◆ Exercise objective
Render the entries below as a two-column CSV with the headers instruction and action, one row per entry. Put each entry's text and its answer in a single quoted field, replace line breaks with spaces, and omit the pictures.

◇ ◇ ◇

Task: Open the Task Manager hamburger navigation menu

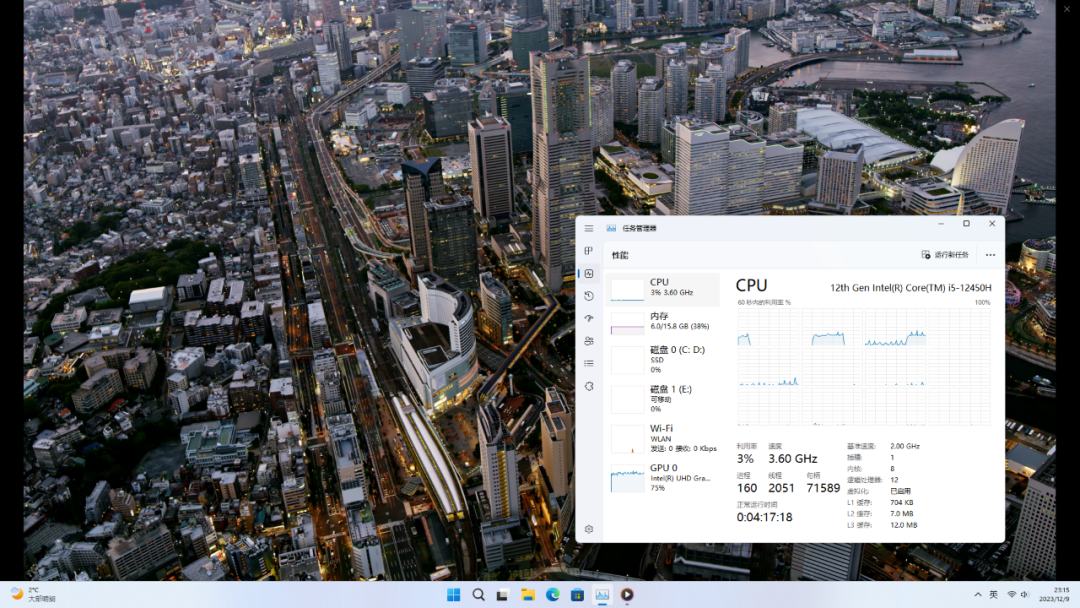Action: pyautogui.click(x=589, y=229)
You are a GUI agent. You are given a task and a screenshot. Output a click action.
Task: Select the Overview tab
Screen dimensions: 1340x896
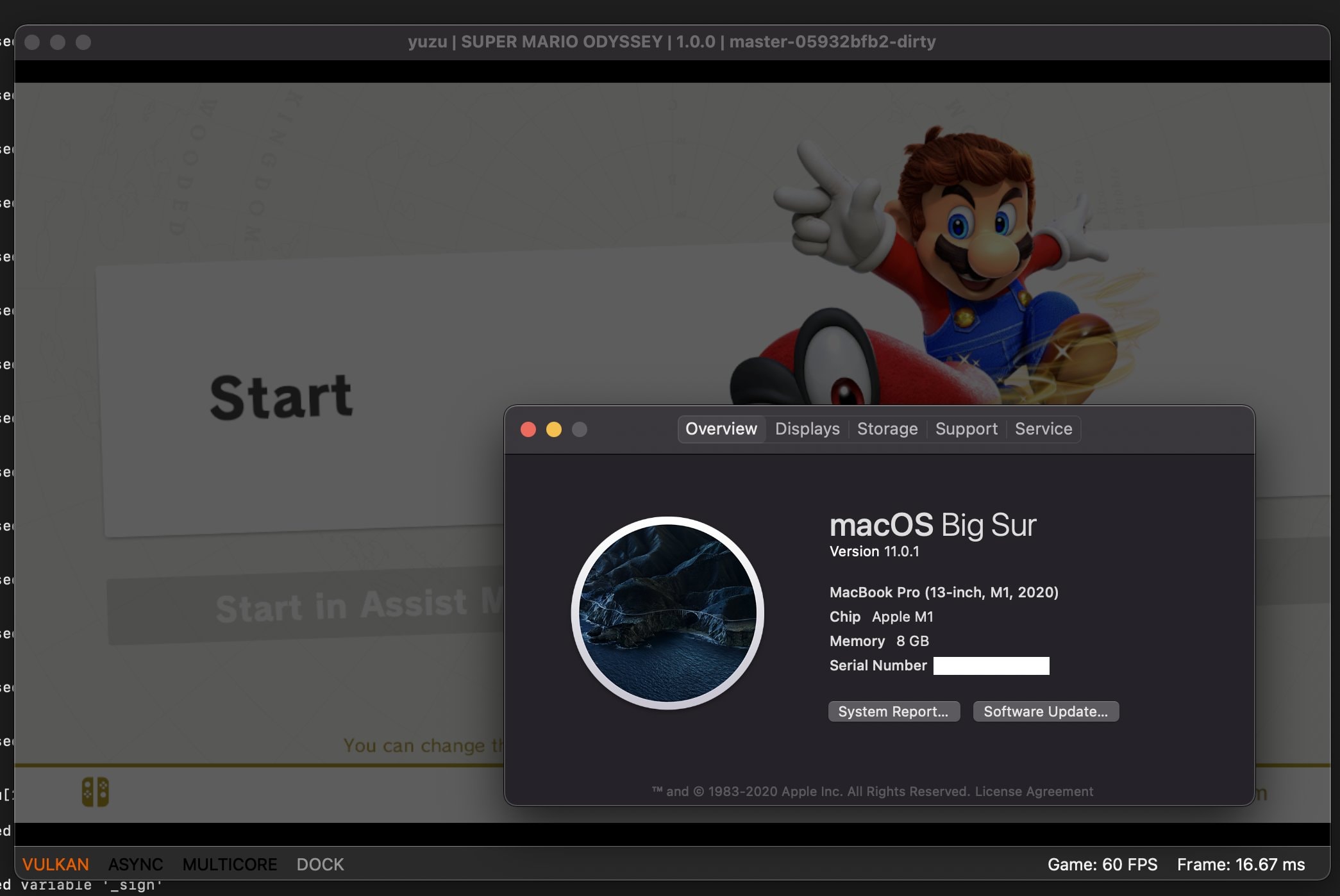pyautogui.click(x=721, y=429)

◇ ◇ ◇

◆ Written solution
instruction,action
"Task: Open the Task Manager hamburger navigation menu","Action: pyautogui.click(x=589, y=229)"
"You are a GUI agent. You are given a task and a screenshot. Output a click action. Task: Select the Overview tab Screen dimensions: 1340x896","pyautogui.click(x=721, y=429)"